RECORDS TO PROCESS>
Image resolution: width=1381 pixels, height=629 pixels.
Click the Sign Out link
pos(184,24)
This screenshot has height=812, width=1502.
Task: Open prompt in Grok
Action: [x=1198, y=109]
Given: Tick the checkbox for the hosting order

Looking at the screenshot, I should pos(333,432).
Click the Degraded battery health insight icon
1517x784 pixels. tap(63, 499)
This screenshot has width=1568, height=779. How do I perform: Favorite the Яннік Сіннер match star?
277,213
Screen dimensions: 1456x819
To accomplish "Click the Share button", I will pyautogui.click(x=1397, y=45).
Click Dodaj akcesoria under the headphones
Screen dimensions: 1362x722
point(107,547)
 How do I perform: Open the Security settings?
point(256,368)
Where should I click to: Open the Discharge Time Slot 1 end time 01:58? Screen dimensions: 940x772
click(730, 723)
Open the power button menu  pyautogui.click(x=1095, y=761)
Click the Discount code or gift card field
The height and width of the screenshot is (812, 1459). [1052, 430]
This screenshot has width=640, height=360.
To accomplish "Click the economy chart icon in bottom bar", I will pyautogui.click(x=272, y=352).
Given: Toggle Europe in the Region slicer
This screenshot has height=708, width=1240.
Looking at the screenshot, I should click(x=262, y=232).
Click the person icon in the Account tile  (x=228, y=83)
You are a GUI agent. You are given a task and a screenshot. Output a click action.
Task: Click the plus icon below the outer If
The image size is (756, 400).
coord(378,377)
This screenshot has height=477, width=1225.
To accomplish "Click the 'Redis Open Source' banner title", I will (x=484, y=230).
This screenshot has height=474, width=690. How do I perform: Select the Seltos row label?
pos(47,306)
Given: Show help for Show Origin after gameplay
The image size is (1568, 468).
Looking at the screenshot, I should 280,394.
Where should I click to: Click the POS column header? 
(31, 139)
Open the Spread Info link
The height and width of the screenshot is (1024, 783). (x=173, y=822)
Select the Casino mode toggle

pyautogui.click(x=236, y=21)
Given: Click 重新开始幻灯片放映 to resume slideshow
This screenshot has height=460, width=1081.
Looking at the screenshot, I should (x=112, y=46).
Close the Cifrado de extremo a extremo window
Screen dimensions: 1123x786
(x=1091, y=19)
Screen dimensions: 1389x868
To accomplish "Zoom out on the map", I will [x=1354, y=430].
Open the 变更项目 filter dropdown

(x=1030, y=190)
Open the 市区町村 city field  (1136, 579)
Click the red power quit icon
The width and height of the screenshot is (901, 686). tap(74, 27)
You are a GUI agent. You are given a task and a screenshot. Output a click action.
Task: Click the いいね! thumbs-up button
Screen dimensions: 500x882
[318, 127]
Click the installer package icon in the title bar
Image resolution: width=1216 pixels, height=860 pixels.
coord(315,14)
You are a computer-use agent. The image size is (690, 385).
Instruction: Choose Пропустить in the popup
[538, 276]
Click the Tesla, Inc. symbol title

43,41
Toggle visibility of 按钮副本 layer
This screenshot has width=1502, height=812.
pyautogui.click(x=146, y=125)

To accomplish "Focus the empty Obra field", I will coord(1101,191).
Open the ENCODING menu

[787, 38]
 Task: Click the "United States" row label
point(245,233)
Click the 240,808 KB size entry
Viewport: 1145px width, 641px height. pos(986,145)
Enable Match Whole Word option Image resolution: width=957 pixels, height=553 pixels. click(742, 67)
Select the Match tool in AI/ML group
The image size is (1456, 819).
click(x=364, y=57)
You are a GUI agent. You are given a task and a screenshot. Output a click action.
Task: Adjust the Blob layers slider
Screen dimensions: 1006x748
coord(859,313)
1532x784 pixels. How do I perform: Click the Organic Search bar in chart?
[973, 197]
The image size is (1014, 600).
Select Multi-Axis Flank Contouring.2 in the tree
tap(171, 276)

WRITTEN TASK>
Update all of the records above so that "How do I perform" is replaced with "How can I do" everywhere it occurs, and leave everything else unchanged.

OUTPUT>
Image resolution: width=1381 pixels, height=629 pixels.
Click the Sign Out link
pos(184,24)
This screenshot has height=812, width=1502.
Task: Open prompt in Grok
Action: [x=1198, y=109]
Given: Tick the checkbox for the hosting order

Looking at the screenshot, I should pos(333,432).
Click the Degraded battery health insight icon
1517x784 pixels. tap(63, 499)
This screenshot has width=1568, height=779. How can I do: Favorite the Яннік Сіннер match star?
277,213
Screen dimensions: 1456x819
To accomplish "Click the Share button", I will pyautogui.click(x=1397, y=45).
Click Dodaj akcesoria under the headphones
Screen dimensions: 1362x722
point(107,547)
 How can I do: Open the Security settings?
point(256,368)
Where should I click to: Open the Discharge Time Slot 1 end time 01:58? Screen dimensions: 940x772
click(730, 723)
Open the power button menu  pyautogui.click(x=1095, y=761)
Click the Discount code or gift card field
The height and width of the screenshot is (812, 1459). [1052, 430]
This screenshot has width=640, height=360.
To accomplish "Click the economy chart icon in bottom bar", I will pyautogui.click(x=272, y=352).
Given: Toggle Europe in the Region slicer
This screenshot has height=708, width=1240.
Looking at the screenshot, I should click(x=262, y=232).
Click the person icon in the Account tile  (x=228, y=83)
You are a GUI agent. You are given a task and a screenshot. Output a click action.
Task: Click the plus icon below the outer If
The image size is (756, 400).
coord(378,377)
This screenshot has height=477, width=1225.
To accomplish "Click the 'Redis Open Source' banner title", I will (x=484, y=230).
This screenshot has height=474, width=690. How can I do: Select the Seltos row label?
pos(47,306)
Given: Show help for Show Origin after gameplay
The image size is (1568, 468).
Looking at the screenshot, I should 280,394.
Where should I click to: Click the POS column header? 
(31, 139)
Open the Spread Info link
The height and width of the screenshot is (1024, 783). (x=173, y=822)
Select the Casino mode toggle

pyautogui.click(x=236, y=21)
Given: Click 重新开始幻灯片放映 to resume slideshow
This screenshot has height=460, width=1081.
Looking at the screenshot, I should (x=112, y=46).
Close the Cifrado de extremo a extremo window
Screen dimensions: 1123x786
(x=1091, y=19)
Screen dimensions: 1389x868
To accomplish "Zoom out on the map", I will [x=1354, y=430].
Open the 变更项目 filter dropdown

(x=1030, y=190)
Open the 市区町村 city field  (1136, 579)
Click the red power quit icon
The width and height of the screenshot is (901, 686). tap(74, 27)
You are a GUI agent. You are given a task and a screenshot. Output a click action.
Task: Click the いいね! thumbs-up button
Screen dimensions: 500x882
[318, 127]
Click the installer package icon in the title bar
Image resolution: width=1216 pixels, height=860 pixels.
coord(315,14)
You are a computer-use agent. The image size is (690, 385).
Instruction: Choose Пропустить in the popup
[538, 276]
Click the Tesla, Inc. symbol title

43,41
Toggle visibility of 按钮副本 layer
This screenshot has width=1502, height=812.
pyautogui.click(x=146, y=125)

To accomplish "Focus the empty Obra field", I will coord(1101,191).
Open the ENCODING menu

[787, 38]
 Task: Click the "United States" row label
point(245,233)
Click the 240,808 KB size entry
Viewport: 1145px width, 641px height. pos(986,145)
Enable Match Whole Word option Image resolution: width=957 pixels, height=553 pixels. click(742, 67)
Select the Match tool in AI/ML group
The image size is (1456, 819).
click(x=364, y=57)
You are a GUI agent. You are given a task and a screenshot. Output a click action.
Task: Adjust the Blob layers slider
Screen dimensions: 1006x748
coord(859,313)
1532x784 pixels. How can I do: Click the Organic Search bar in chart?
[973, 197]
The image size is (1014, 600).
Select Multi-Axis Flank Contouring.2 in the tree
tap(171, 276)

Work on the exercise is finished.